Research activities
INFN Roma I and Gruppo collegato Sanità
- During the last years the statistical physics group at RM1 (Parisi, Ricci Tersenghi and collaborators) started a new line of research on disordered models with continuous variables, like O(n) models, which may present a richer critical behavior than the Ising models. To understand in detail the critical behavior of these models, they started with models which are analytically solvable. Beyond the mean-field models defined on fully-connected graph (for which the solution is known), they considered models defined on diluted mean-field topologies, i.e. random graph, which are locally tree-like and allow the use of the cavity method to solve exactly the model in the paramagnetic phase and on the critical line. The group studied in great detail the phase diagram of the XY model (n=2) with disordered couplings and random fields, focusing in particular on phase transitions taking place at zero temperature, varying the intensity of the random field. In statistical mechanics, Marinari and collaborators worked on population dynamics and on random walks in disordered environments. In biophysics, they analyzed the laws governing the growth of various cellular systems.
- Presilla and collaborators worked on a possible solution to the well known paradox of chiral molecules, based on the idea of spontaneous symmetry breaking. At low pressure the molecules are delocalized between the two minima of a given molecular potential while at higher pressure they become localized in one minimum due to the intermolecular dipole-dipole interactions. Evidence for such a phase transition comes from measurements of the inversion spectrum of ammonia and deuterated ammonia at different pressures. These data are well accounted for by a model previously developed and recently extended to mixtures. Presilla and collaborators have found that also in these systems a phase transition takes place at a critical pressure which depends on the composition of the mixture and we have derived formulas giving the dependence of the inversion frequencies on the pressure.
- Campa and collaborators work on the out-of-equilibrium dynamics of systems with long-range interactions.
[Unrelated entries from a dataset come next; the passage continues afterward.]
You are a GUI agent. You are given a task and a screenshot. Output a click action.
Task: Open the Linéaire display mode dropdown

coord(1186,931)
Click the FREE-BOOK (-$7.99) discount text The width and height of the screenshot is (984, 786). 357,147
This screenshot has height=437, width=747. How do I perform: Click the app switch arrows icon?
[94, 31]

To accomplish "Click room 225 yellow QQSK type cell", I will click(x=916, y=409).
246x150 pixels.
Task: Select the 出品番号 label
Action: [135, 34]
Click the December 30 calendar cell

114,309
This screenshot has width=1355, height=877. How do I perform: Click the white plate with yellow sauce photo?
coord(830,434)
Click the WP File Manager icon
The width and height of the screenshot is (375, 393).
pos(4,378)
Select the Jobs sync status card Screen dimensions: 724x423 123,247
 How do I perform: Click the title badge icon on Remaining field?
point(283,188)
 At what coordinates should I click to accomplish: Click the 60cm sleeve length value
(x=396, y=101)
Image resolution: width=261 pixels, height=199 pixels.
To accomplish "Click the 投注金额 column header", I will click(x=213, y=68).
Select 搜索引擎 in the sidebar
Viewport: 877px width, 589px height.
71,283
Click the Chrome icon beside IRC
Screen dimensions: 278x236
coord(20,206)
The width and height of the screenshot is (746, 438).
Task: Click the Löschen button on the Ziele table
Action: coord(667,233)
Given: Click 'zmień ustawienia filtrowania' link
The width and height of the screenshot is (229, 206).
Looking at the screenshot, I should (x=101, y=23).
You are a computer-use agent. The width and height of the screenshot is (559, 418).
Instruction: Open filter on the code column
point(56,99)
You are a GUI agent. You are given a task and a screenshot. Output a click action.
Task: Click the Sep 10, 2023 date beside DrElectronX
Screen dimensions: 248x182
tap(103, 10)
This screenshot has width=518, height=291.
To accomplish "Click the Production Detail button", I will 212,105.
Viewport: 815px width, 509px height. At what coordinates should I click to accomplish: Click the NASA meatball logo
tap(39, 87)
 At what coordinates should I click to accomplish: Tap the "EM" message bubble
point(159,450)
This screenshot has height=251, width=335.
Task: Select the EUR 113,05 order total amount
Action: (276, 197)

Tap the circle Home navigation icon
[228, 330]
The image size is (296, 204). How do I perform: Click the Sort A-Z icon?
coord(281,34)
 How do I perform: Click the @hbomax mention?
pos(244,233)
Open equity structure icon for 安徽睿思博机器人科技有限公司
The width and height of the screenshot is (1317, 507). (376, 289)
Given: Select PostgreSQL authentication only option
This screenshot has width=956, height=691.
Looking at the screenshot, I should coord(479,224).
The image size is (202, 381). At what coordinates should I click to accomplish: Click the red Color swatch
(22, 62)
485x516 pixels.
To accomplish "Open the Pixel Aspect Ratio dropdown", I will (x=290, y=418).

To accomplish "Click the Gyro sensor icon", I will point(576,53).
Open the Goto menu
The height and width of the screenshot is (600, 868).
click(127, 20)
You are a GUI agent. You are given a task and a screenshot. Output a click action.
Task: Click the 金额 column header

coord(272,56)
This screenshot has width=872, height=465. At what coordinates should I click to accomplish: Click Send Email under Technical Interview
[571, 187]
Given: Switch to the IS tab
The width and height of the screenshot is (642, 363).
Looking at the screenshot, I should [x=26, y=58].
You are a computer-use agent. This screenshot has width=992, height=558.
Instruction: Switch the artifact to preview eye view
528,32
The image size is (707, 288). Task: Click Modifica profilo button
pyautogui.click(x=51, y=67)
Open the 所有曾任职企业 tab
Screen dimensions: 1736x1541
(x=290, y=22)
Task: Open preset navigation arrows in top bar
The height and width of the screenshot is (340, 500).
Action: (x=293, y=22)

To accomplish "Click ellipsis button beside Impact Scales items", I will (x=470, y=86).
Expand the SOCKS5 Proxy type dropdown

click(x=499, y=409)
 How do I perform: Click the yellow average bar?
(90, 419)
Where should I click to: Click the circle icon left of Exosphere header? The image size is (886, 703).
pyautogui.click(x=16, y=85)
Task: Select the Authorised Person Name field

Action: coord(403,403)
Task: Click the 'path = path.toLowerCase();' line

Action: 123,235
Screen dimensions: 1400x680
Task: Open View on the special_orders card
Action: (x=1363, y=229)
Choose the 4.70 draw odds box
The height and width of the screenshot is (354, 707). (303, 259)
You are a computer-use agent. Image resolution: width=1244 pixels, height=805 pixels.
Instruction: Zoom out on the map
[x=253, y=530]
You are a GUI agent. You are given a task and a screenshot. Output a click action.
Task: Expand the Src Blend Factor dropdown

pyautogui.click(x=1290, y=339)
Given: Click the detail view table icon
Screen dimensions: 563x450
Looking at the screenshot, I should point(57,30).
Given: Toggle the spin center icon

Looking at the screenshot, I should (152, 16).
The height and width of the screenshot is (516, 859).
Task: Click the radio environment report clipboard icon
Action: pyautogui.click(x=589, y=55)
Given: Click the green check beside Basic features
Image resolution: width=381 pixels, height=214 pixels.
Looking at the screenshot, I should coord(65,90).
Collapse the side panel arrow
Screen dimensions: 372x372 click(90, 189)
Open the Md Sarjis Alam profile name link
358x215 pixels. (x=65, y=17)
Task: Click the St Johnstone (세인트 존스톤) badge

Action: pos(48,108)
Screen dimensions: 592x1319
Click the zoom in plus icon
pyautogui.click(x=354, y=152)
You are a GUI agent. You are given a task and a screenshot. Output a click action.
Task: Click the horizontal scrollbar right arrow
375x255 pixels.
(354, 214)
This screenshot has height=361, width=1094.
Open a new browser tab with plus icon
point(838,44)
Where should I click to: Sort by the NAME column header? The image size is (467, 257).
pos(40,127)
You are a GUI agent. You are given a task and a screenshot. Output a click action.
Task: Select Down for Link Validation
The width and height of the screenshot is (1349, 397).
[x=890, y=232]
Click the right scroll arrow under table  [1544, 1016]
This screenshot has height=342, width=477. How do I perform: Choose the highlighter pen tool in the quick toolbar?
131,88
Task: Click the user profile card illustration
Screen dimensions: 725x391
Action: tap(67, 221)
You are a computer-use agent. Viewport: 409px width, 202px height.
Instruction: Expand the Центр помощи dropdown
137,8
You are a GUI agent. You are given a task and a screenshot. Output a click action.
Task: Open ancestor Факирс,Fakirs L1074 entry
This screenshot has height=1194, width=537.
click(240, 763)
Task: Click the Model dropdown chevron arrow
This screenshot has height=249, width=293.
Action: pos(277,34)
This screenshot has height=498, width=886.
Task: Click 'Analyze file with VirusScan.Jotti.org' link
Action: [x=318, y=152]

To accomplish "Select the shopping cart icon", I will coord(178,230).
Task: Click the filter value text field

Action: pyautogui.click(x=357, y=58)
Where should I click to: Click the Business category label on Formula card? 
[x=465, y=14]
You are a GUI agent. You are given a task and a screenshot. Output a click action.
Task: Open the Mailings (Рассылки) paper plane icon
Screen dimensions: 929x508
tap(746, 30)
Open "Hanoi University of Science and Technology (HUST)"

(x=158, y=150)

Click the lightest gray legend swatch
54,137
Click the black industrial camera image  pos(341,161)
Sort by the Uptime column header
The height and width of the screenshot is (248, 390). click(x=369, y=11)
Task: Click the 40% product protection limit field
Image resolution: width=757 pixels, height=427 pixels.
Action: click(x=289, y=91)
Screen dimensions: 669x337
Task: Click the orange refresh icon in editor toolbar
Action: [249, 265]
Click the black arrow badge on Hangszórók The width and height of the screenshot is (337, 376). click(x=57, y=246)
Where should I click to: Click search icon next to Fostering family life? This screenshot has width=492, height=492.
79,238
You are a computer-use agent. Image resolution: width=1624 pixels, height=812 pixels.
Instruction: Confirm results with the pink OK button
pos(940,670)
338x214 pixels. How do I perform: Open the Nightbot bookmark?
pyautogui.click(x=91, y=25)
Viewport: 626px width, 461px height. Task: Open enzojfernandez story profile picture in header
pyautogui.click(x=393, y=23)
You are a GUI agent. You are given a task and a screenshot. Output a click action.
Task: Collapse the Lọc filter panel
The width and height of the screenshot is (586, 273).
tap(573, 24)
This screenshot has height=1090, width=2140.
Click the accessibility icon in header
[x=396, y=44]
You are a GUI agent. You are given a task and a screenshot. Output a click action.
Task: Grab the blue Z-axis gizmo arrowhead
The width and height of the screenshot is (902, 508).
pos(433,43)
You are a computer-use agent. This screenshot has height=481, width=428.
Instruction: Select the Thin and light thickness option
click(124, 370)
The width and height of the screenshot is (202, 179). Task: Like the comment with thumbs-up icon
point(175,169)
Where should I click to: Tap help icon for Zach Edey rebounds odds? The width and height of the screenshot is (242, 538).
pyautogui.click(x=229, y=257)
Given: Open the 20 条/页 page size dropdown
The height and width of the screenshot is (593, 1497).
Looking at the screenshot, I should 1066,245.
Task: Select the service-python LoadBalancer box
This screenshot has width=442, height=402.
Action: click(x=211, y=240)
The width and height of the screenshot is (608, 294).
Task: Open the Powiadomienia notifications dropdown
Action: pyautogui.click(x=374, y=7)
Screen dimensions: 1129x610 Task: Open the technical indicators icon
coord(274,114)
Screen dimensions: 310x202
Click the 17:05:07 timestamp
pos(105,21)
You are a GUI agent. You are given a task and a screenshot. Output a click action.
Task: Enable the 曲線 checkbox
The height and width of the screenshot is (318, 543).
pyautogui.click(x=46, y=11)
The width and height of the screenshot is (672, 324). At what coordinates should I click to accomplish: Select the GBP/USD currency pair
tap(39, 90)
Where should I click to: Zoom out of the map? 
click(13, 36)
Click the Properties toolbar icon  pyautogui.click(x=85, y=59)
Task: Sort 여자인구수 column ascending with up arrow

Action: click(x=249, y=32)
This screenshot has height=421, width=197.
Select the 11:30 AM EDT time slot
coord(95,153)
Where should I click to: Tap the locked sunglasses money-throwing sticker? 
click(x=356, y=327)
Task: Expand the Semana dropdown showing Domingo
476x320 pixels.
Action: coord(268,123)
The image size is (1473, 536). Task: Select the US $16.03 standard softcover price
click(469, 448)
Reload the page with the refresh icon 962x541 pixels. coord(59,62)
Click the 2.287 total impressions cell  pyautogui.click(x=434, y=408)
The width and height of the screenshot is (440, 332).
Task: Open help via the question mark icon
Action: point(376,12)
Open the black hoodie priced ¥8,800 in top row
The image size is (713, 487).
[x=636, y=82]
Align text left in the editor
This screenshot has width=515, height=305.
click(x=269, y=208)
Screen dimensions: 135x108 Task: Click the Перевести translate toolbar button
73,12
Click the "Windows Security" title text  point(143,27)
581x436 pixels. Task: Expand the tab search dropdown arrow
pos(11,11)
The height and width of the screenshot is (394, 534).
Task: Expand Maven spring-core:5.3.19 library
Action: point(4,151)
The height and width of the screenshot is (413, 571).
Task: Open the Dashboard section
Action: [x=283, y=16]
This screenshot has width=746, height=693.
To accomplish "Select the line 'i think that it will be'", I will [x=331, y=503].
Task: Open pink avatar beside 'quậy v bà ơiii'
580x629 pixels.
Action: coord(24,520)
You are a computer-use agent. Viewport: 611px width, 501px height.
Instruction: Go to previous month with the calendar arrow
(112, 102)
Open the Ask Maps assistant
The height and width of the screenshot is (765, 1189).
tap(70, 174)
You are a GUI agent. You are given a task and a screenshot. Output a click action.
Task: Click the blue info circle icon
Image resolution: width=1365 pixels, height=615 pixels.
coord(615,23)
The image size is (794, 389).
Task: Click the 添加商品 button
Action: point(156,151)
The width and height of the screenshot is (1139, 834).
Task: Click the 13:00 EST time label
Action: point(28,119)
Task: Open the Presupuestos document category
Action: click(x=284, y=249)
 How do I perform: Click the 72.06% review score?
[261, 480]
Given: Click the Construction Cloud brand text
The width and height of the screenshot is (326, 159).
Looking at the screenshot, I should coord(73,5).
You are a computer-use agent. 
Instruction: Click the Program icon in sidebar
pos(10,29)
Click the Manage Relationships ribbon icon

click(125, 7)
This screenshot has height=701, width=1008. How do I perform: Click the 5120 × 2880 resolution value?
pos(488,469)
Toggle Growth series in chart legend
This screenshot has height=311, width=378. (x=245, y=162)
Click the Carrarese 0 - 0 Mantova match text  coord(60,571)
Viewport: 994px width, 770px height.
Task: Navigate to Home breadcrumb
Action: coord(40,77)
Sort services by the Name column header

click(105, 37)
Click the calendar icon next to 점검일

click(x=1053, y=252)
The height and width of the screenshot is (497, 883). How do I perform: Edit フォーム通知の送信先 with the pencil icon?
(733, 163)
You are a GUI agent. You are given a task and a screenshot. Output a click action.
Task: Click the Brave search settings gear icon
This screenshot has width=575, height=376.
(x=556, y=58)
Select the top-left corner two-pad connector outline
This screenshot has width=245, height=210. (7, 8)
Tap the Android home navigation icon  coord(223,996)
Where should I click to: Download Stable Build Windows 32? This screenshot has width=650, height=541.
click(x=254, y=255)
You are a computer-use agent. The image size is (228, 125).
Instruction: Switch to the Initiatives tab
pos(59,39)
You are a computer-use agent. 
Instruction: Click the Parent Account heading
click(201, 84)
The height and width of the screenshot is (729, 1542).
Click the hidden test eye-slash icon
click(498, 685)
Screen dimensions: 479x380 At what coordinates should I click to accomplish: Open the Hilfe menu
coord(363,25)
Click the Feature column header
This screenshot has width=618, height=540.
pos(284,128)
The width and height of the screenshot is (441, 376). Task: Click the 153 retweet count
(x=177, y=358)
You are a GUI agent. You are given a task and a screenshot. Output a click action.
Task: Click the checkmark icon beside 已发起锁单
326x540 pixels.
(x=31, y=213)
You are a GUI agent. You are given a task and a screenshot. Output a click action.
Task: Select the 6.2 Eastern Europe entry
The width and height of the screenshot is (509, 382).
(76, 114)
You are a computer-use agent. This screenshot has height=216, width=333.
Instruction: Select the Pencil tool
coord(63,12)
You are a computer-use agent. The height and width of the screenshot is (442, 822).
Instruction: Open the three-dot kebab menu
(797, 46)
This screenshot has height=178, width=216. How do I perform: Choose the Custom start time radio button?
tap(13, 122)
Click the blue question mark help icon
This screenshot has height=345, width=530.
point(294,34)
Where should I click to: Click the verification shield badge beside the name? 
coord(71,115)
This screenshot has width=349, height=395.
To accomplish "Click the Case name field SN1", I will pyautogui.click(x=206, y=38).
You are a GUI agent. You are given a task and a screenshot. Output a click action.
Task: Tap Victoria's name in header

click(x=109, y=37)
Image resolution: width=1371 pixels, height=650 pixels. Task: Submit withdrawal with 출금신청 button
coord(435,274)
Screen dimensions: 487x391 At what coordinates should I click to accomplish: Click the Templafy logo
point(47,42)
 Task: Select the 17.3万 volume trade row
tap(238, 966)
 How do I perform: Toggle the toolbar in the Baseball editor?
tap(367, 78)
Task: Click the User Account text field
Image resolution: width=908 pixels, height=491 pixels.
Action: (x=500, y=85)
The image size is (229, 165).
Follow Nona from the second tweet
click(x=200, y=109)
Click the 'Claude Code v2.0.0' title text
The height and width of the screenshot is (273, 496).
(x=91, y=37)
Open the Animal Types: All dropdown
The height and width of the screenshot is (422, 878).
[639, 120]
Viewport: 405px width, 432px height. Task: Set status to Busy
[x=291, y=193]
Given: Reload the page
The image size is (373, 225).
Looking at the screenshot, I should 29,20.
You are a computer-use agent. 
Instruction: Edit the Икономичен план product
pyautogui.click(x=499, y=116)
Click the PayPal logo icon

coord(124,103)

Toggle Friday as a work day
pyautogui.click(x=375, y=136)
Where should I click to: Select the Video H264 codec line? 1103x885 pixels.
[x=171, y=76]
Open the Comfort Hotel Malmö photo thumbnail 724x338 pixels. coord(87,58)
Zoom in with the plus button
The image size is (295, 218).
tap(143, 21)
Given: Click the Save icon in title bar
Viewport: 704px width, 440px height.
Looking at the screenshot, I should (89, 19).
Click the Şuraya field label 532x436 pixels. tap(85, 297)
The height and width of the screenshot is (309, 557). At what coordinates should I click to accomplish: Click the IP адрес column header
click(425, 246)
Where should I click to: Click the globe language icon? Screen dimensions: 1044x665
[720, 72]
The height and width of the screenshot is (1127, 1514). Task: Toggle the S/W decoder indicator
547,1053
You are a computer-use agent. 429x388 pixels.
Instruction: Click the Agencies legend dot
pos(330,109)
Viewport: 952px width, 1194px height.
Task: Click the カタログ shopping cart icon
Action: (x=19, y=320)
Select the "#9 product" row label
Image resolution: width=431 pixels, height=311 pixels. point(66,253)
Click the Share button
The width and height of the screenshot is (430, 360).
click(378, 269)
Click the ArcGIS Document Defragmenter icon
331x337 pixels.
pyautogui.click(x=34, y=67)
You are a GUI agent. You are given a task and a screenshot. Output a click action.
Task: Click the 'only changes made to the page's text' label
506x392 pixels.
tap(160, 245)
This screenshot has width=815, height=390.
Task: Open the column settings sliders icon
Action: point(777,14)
Recently they investigated systems of fully coupled rotators driven by quenched disordered external torques and in the presence of noise. These are extensions of the Kuramoto model, to which they reduce in the noiseless overdamped limit. They were interested in the stationary states of the system of rotators, that can be obtained by studying the Kramers equation (i.e. the Fokker-Planck equation for the joint distribution of the coordinates and velocities) of the system. They also showed how to obtain analytically the distribution function of the synchronized state, not previously known for the non-overdamped models.
- Pizzi and collaborators have developed a novel experimental and computational procedure to characterize all components of DRMs of erythrocytes infected by malaria parasites (Detergent Resistant Membranes - DRMs - are specialized compartments of the cell playing key roles in all organisms). Components of DRMs are distributed along a sucrose gradient according to their protein/lipid composition, samples are collected from the gradient and analyzed by mass spectrometry. For all identified proteins, abundance profiles along the gradient have been reconstructed and computational analyses have been performed. A Bayesian approach has been utilized to derive protein interaction networks of this compartment at different phases of the human malaria infection by integrating novel proteomic data with phylogenetic profiling and available gene expression data.
- Del Giudice and collaborators worked on methods inspired by the Ising model, to infer the structure of synaptic interactions in neuronal networks, extending standard Ising inference methods, to incorporate synaptic transmission times. Capone and others, with Maurizio Mattia at ISS, developed tool of analysis, and theoretical models, to describe the generation and propagation of slow activity waves in the cortical tissue, during deep sleep or anesthesia. Del Giudice, with Gabriel Baglietto and Guido Gigante, worked on the analysis of electrophysiological data from simultaneous multiple recordings, and proposed a new clustering algorithm for highly dimensional time series which combines the exploitation of recurrences with the idea of an underlying effective energy landscape with associated attractors. Realistic parallel numerical simulations able to match the scale of a cortical slice are being developed in collaboration with P.S. Paolucci (APE group, RM1).